From John Cochrane:
The standard portfolio rule says that your stock percentage should
rise with the expected return (stocks and bonds) divided by squared
return volatility. So, if you were happy with a 50/50 portfolio with an
expected return of 7% and 15% volatility (standard numbers), 50%
volatility means you should hold only 4.5% of your portfolio in stocks!…Many sophisticated
investors and hedge funds who use this standard formula are getting
out, waiting for at least a return of lower volatility before getting
back in.The answer to this paradox is that the standard formula is wrong. It
assumes that stocks are a random walk, and the chart tells us
otherwise. Stocks act a lot like long-term bonds — when prices decline
and dividend yields rise, subsequent returns rise as well.Good bond investors know this. If you have a 10-year Treasury
indexed bond, and a 10-year liability (say, you want to retire in 10
years), and you desire complete safety, you can ignore quarterly
statements. If you see interest rates rise, bond prices tank, and bond
volatility go through the roof, you would be foolish to call your
broker and cry, “We’ve got to sell! I can’t take any more losses.” …Stocks are
much riskier, of course. But the same logic explains why you can ignore
“short-run” volatility in stock markets.
Convinced?
HT: Mankiw
READER COMMENTS
Troy Camplin
Nov 13 2008 at 11:34am
Apparently I’m missing something, so perhaps you can help me here. Paulson is now talking about using the $700 billion to inject money into companies by buying stocks. Now, unless the companies issue more stocks, the treasury buying stocks isn’t going to affect how much money the companies have at all, since they will be buying stocks that have been sold by people like me, unless they in turn sell the stocks they hold once the stock prices go up. You neither lose nor make money on a stock until you sell that stock, after all. Or am I misunderstanding what goes on in the stock market? And who holds the stocks once they are sold? In a typical market, if you have a seller, you have a buyer. Do the sold stocks revert back to the companies that issued them?
NickK
Nov 13 2008 at 5:38pm
@Troy –
I believe they will be making direct purchases in the companies themselves, not buying stock on the secondary market from you or I. By purchasing this equity stake directly from the company, they get ownership while infusing the company with cash.
Mike
Nov 13 2008 at 6:30pm
I’m glad this post was written. I read the same article in the WSJ and the first paragraph quoted above didn’t make sense to me. Is there someone brighter or more educated than me that can explain how he got a 50/50 and 4.5/95.5 stock/bond portfolio from his assumptions?
Thanks in advance
nicholas shackel
Nov 14 2008 at 5:26am
Mike
Stock% = constant x expected return/ variability^2
solve for constant given S = 50 ER = 7 and V=15
gives C= 225×50/7
then solve for S given that C= 225×50/7, ER= 7 and V=50
Phil
Nov 14 2008 at 10:22am
The difference is that with the bond, the return is fixed, even if the price of the bond fluctuates. With the stock, the return varies with the success of the company. So it’s possible that when the stock price drops (say) 30%, it’s because the rational expectation of the future return has dropped 30%.

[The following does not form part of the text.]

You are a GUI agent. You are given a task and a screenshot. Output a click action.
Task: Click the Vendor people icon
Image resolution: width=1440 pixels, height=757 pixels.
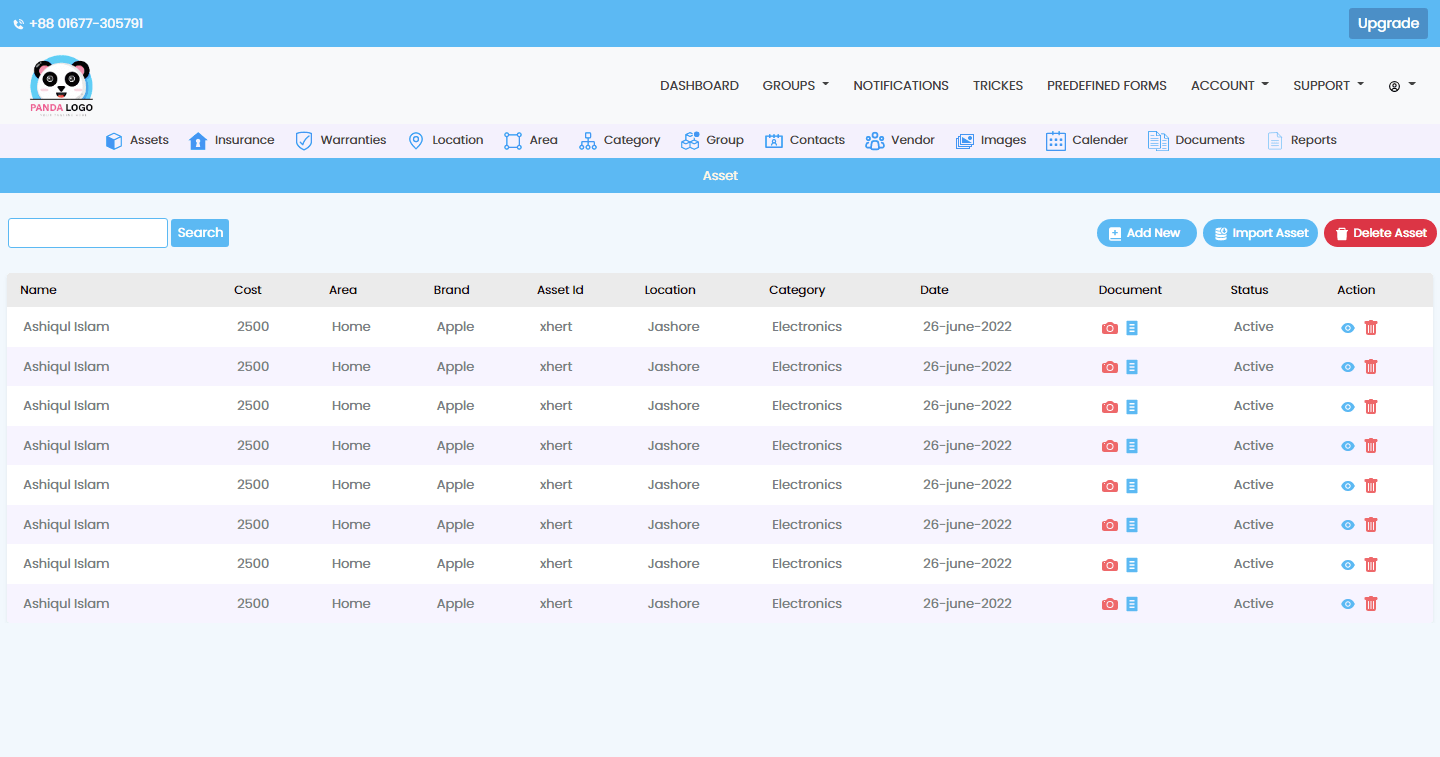(x=875, y=141)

If you believe the markets are reasonably efficient, then the volatility in stock prices is actually volatility in economic expectations.
So you can ignore quarterly statements on the bond, but not on the stock.
Philippe
Nov 30 2008 at 2:55am
Could someone elaborate on the following:
50% volatility means you should hold only 4.5% of your portfolio in stocks!
The formula:Stock% = constant x expected return/ variability^2 is not clear to me at all.
I’m trying to figure out how the author got to 4.5% but I’m unable to get it with Nicolas formula…..
Comments are closed.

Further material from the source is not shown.